MV Zahro Express was a privately owned, traditionally made wooden passenger ferry built in Thousands Islands Regency in 2013. It was conventionally built by local shipbuilders. The designing and production phase was solely based on the shipbuilders’ expertise and was not based on rules that were supposed to be followed by local shipbuilder. The vessel was designed to carry a total of 285 passengers and 5 crew members. There were 2 decks in the vessel, the main deck and the upper deck, with the bridge located at the front of the upper deck. Both decks were connected with stairs located at the back and at the front of the vessel. The engine compartment was located at the lower stern. The main engine, genset, fuel tank, and water tank were all located at the engine compartment. The seats on both decks were made from fiber reinforced plastic. The superstructure was made from various industrial woods.

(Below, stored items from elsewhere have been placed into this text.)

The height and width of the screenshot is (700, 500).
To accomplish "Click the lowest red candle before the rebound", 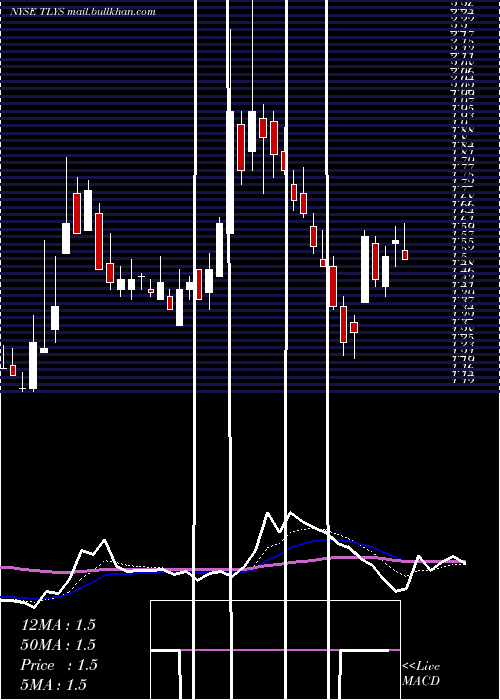I will click(343, 324).
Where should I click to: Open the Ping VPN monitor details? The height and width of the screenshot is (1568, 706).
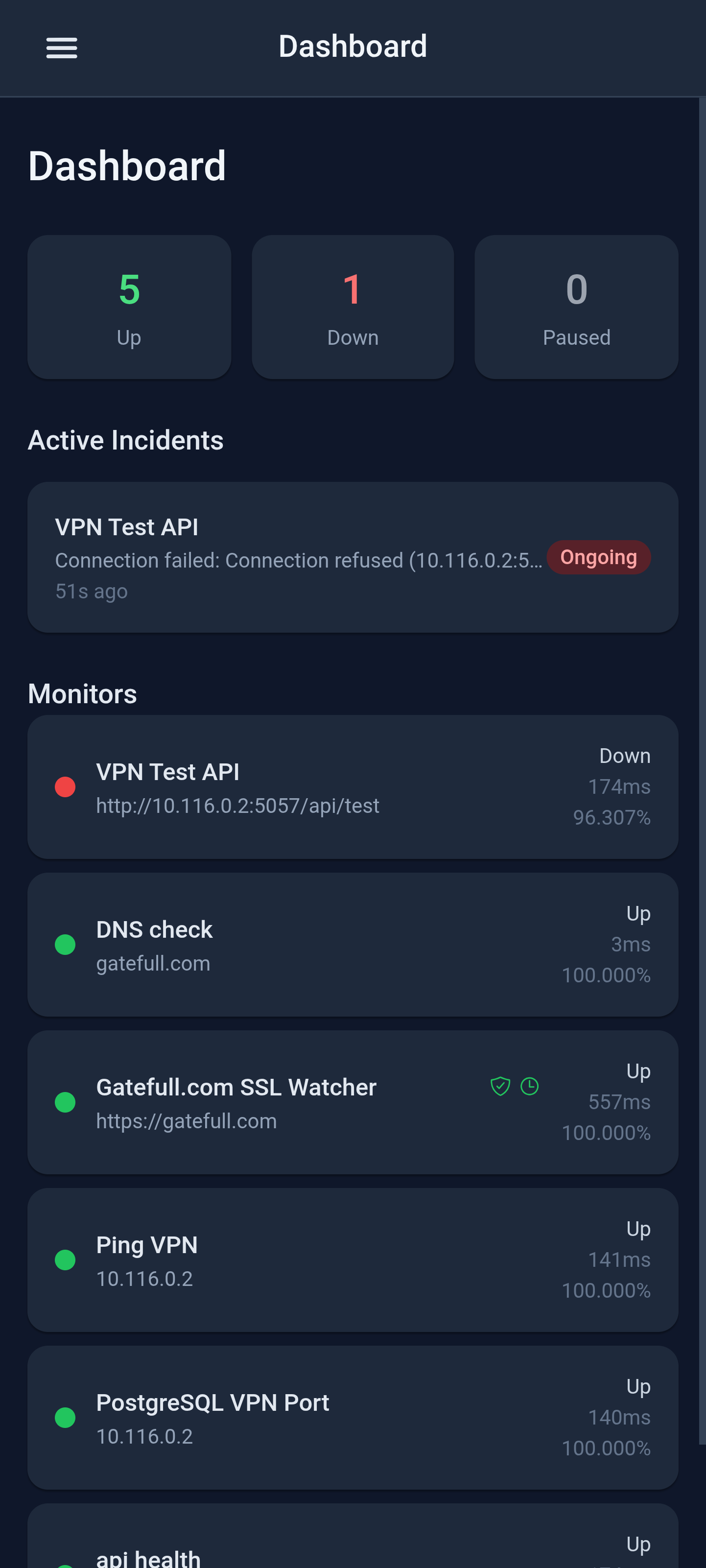tap(353, 1259)
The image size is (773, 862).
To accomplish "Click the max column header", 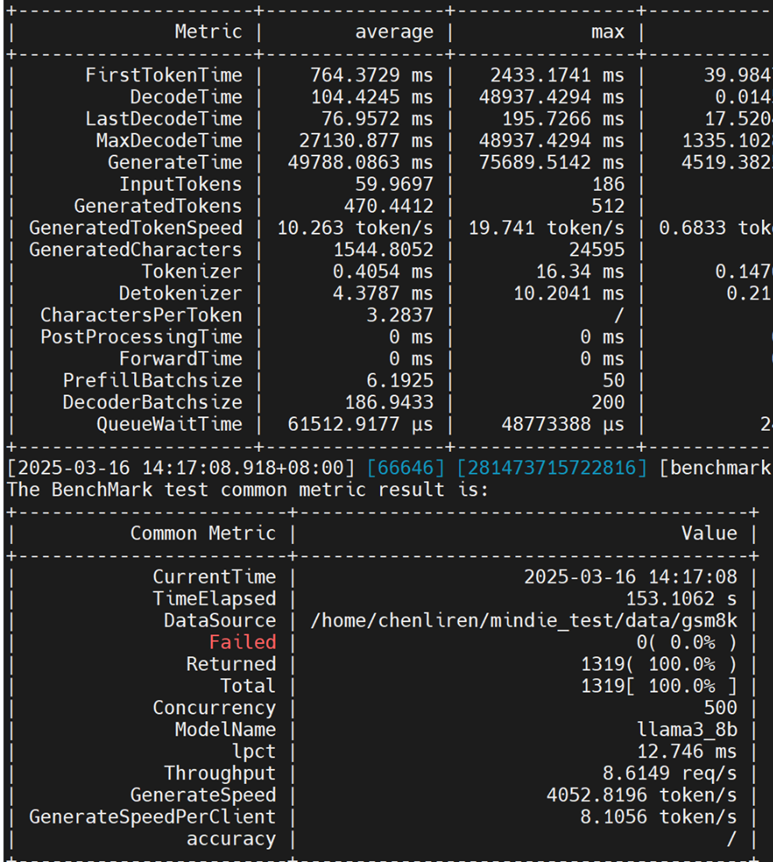I will [x=607, y=32].
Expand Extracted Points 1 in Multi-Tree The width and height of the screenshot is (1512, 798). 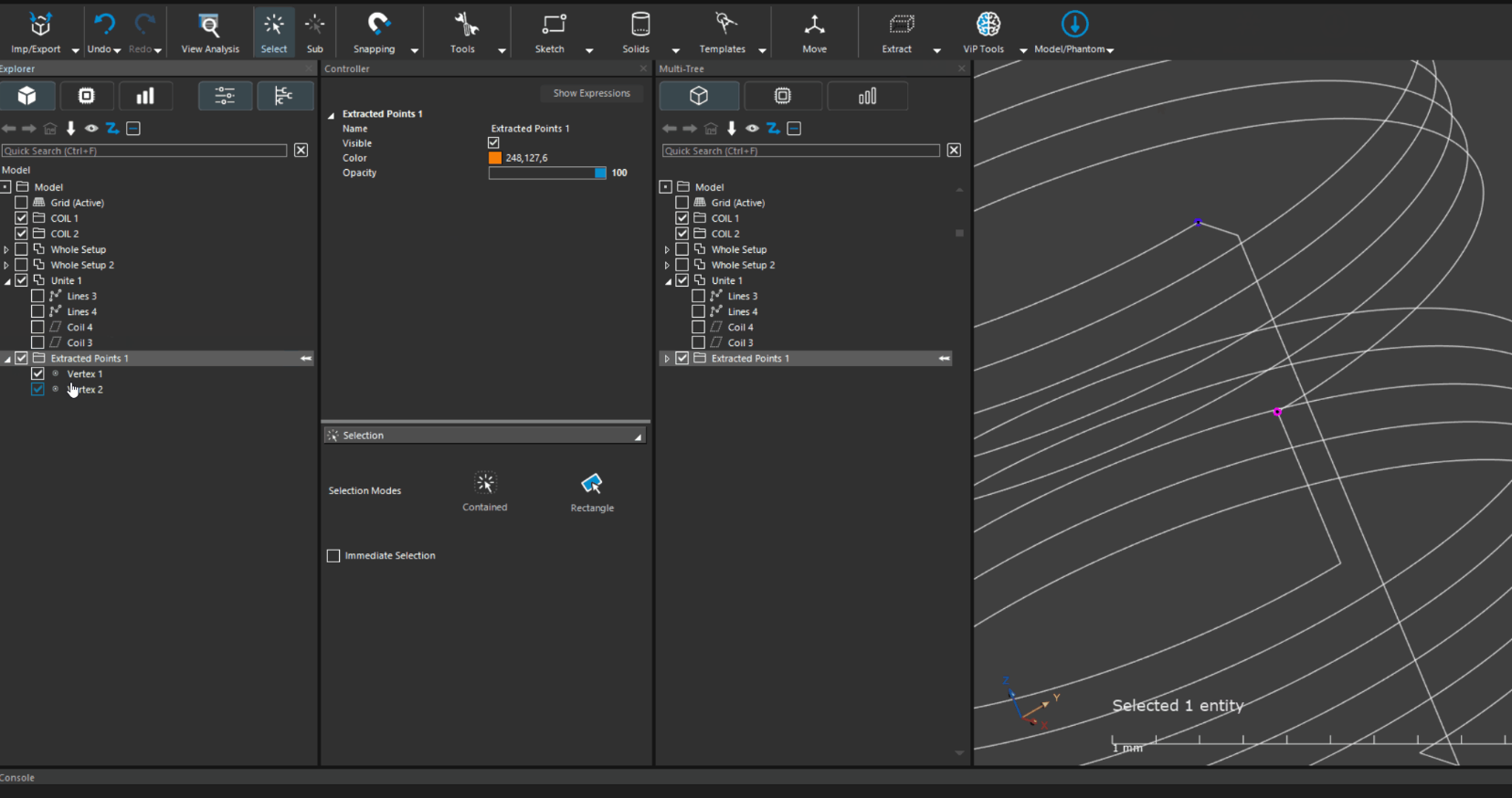(x=667, y=359)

There were four main access in the ferry. The access of the main deck was located at the front and the back, with the bow access had a width of 77 cm. The upper deck had three main access, of which two were located at the bow and one access, connected directly to the main deck, was located at the stern. The bow access of the main deck and two access of the upper deck would eventually lead the passengers to the forecastle deck.

The vessel was not equipped with an evacuation route, nor was it classified onto the government's classification board.

== Event ==
=== Prior to disaster ===
Passengers began to board MV Zahro Express as early as 05:00 a.m local time. The crew members then asked permission from local authorities to depart from Muara Angke and was later granted. The manifest, which was given by the crew to the authorities, listed a total of 100 passengers and 5 crew members on board the ferry. The actual number of passengers on board, however, were over 200 people.

At 07:30 a.m, the chief engineer of the ferry turned on the main engine of the ferry. He realized that smoker was coming out from the engine compartment. As he headed towards the engine compartment, he turned on the outlet fans and discovered that the smoke was produced from a leaking exhaust pipe of the ferry's generator. The chief engineer then solved the problem by covering the leaking pipe with an asbestos cloth.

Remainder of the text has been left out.